DATA TO PROCESS Start Marker

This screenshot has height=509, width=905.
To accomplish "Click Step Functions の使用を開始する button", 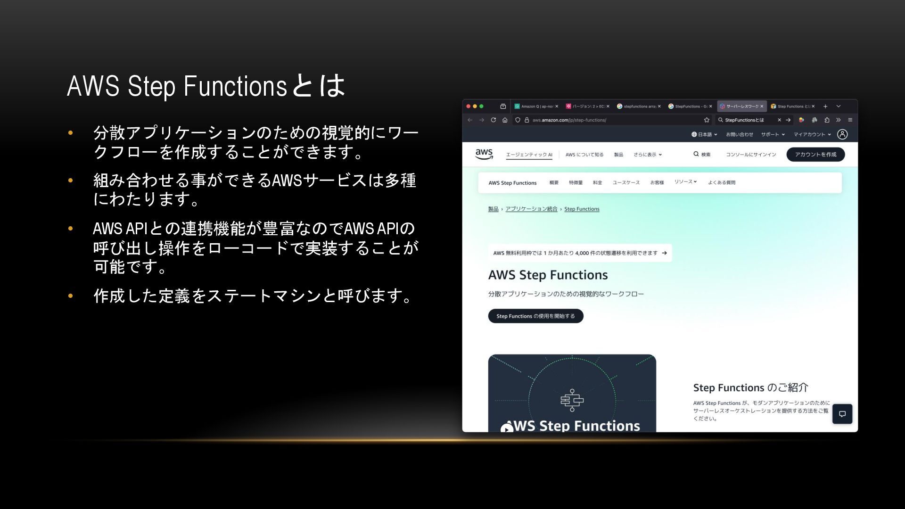I will tap(535, 316).
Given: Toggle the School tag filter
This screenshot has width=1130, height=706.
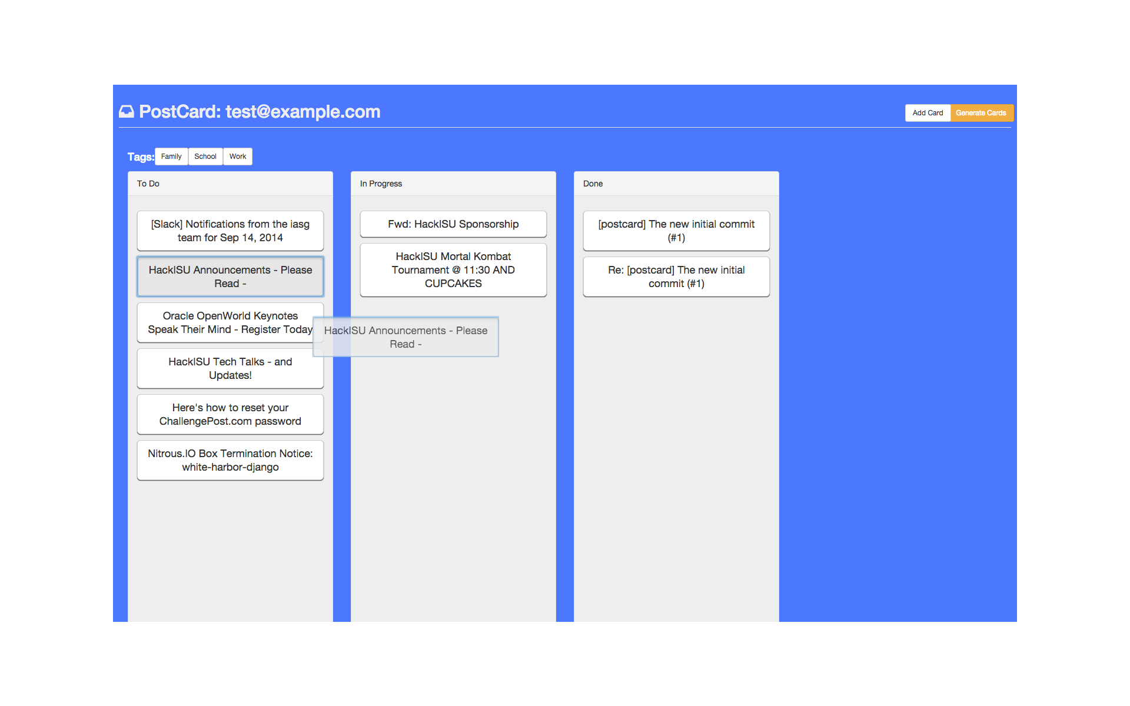Looking at the screenshot, I should point(205,156).
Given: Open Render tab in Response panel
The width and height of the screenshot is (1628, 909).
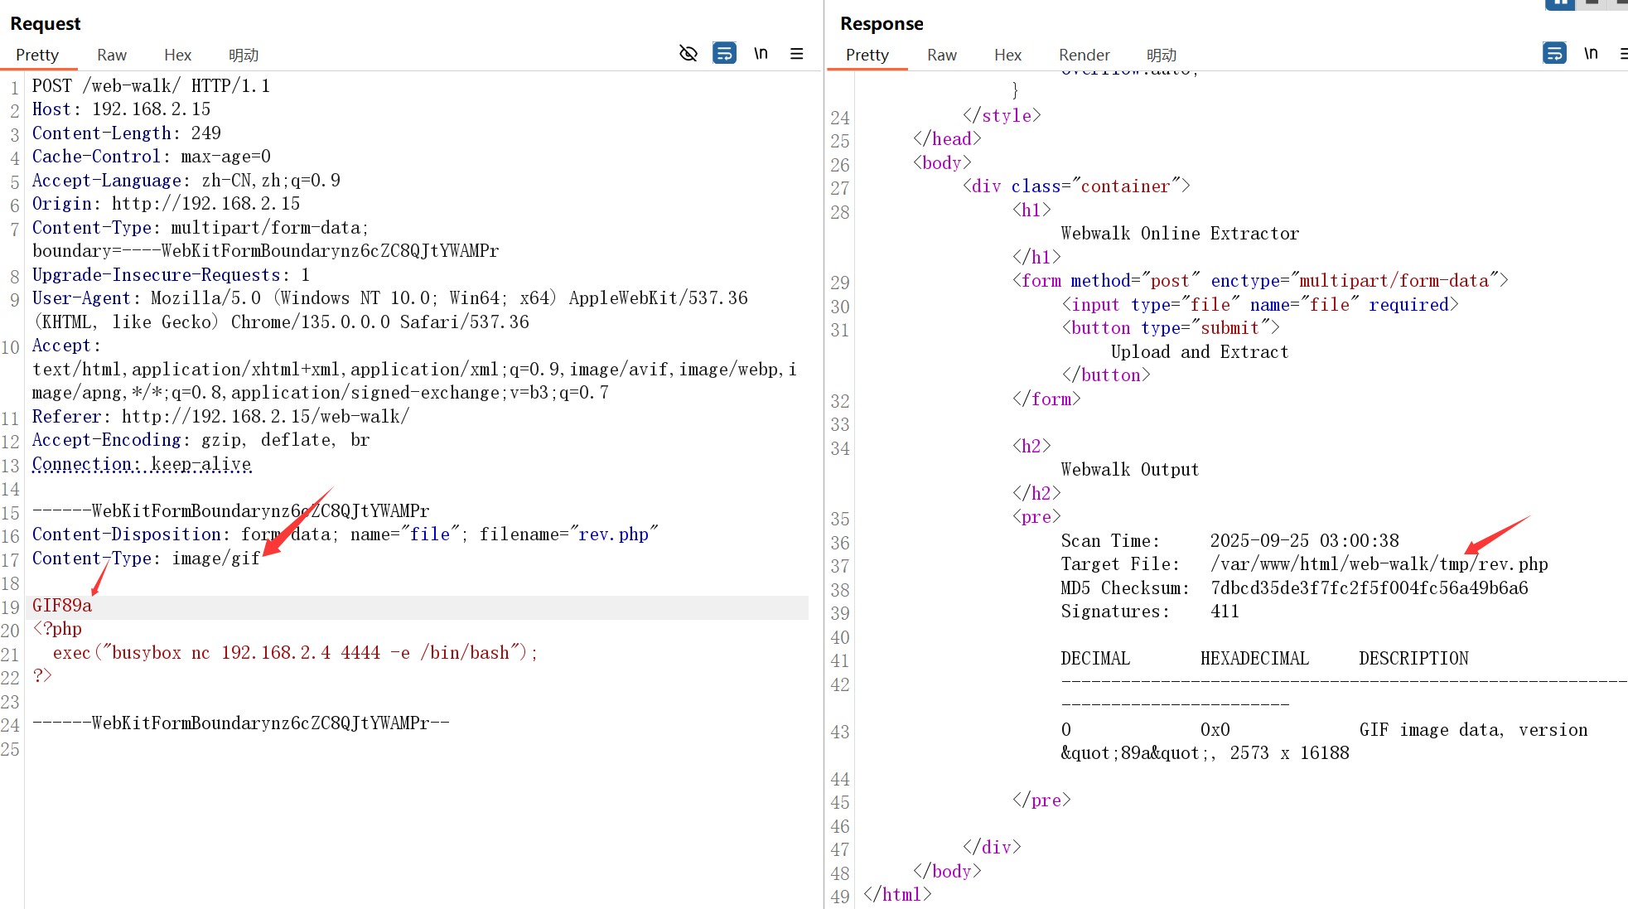Looking at the screenshot, I should pos(1084,55).
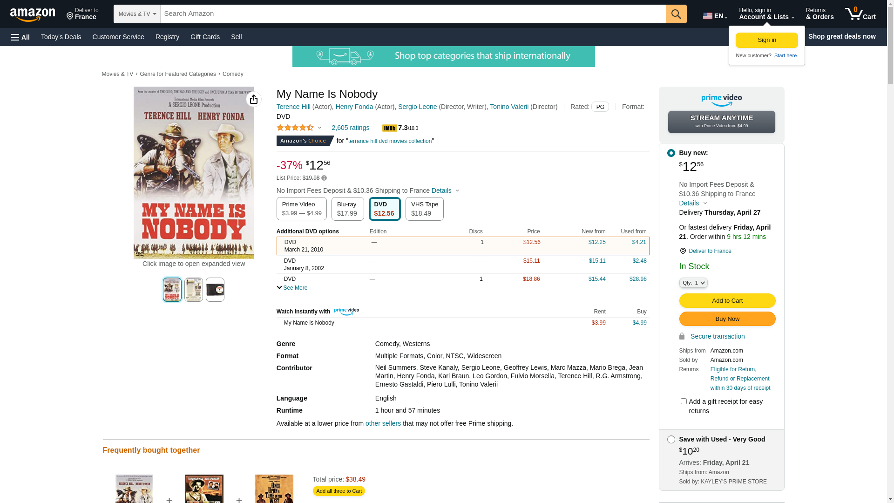Click Deliver to France location icon
894x503 pixels.
[683, 251]
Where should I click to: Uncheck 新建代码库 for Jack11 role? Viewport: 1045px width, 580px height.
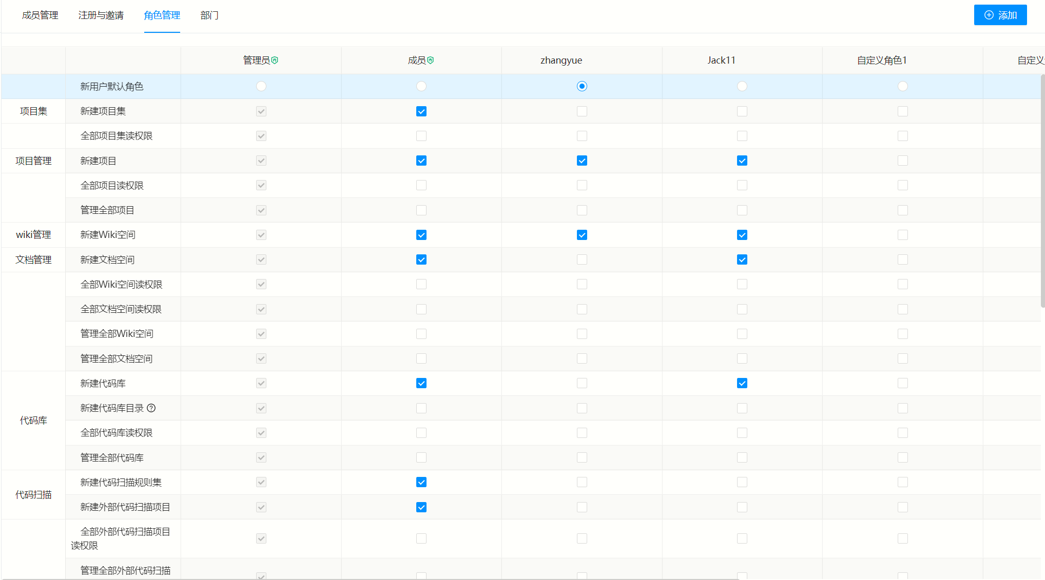click(x=742, y=383)
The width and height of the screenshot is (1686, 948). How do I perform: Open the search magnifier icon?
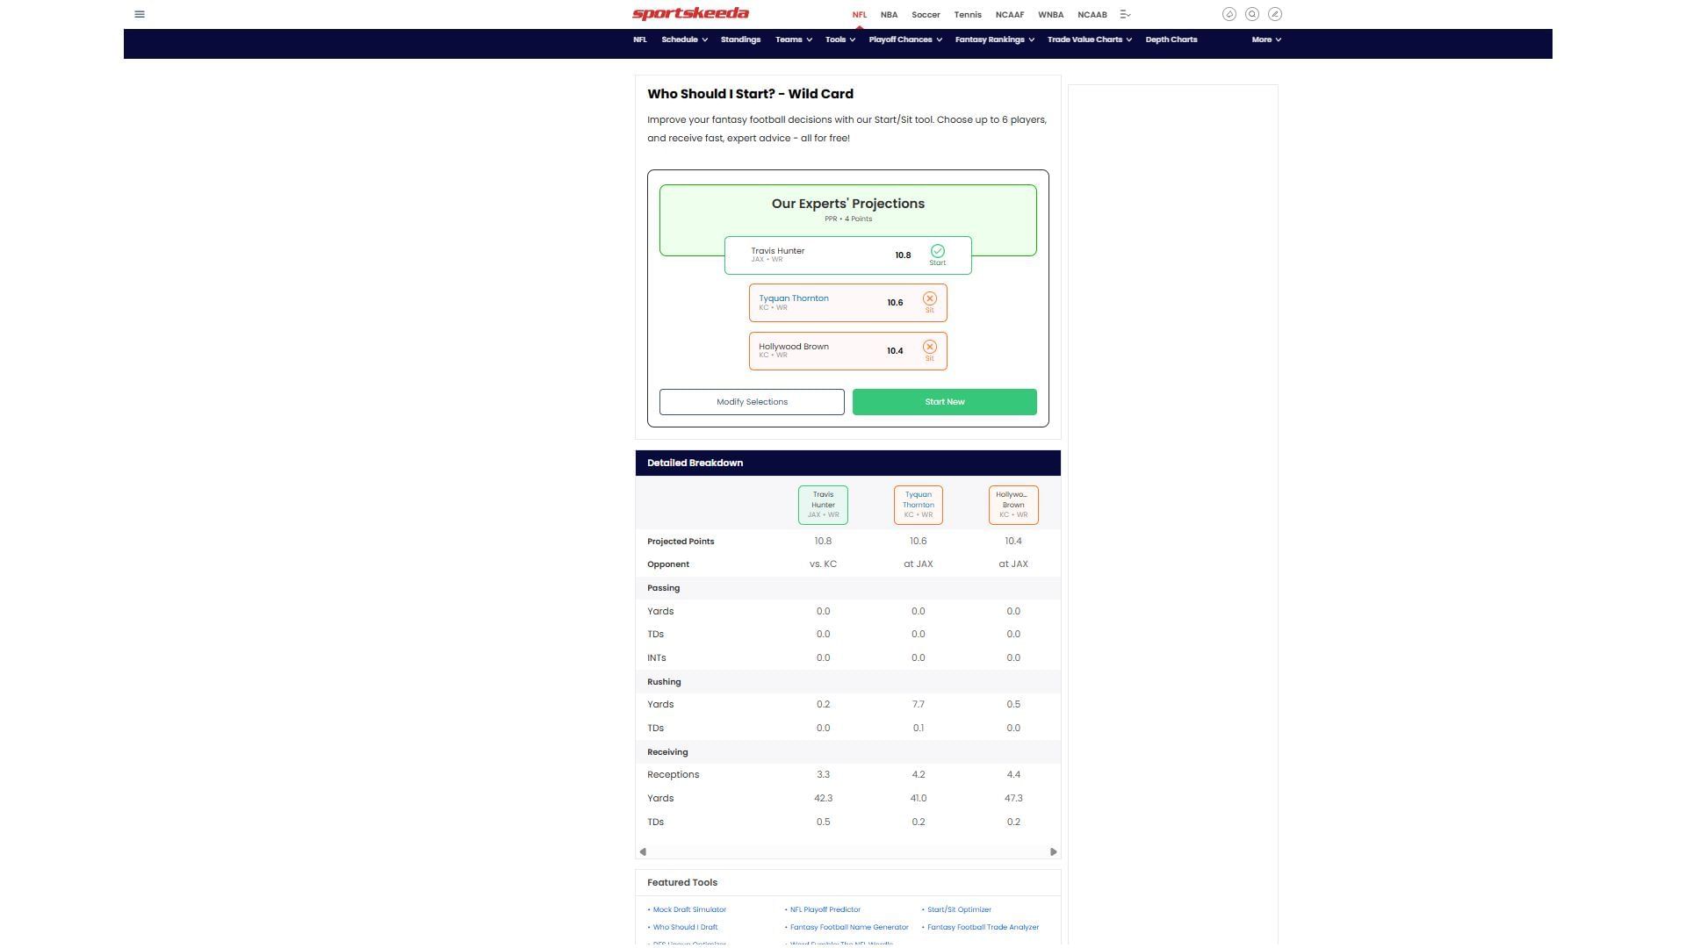tap(1252, 14)
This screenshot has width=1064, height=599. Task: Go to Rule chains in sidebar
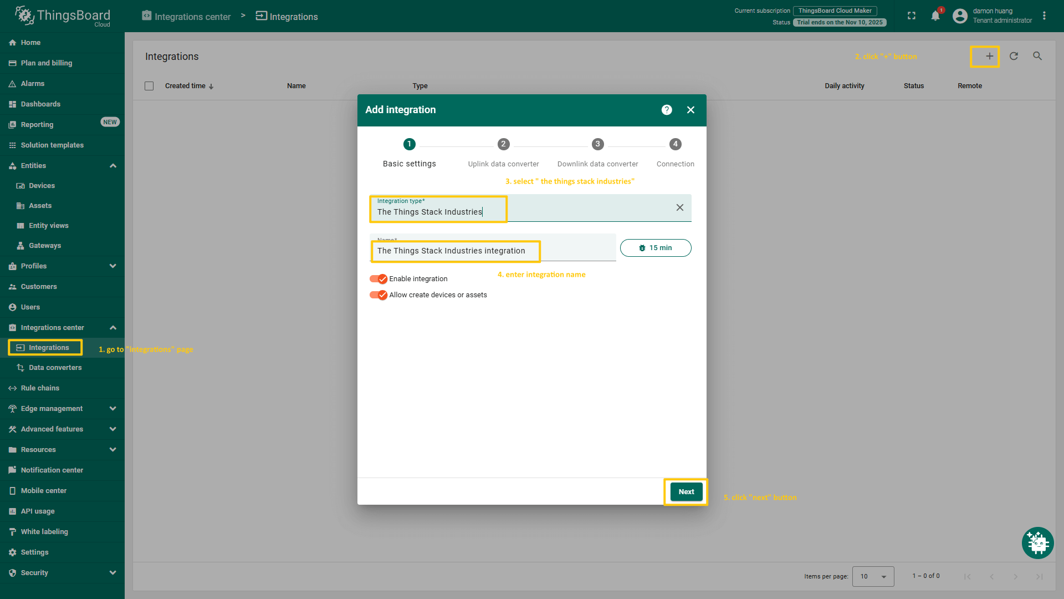coord(40,388)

DATA TO PROCESS End Marker

For this exercise, find all lines in the records containing the word "Given" and copy them.

### EXERCISE SOLUTION:
Given: Toggle the School tag filter
Given: Open Render tab in Response panel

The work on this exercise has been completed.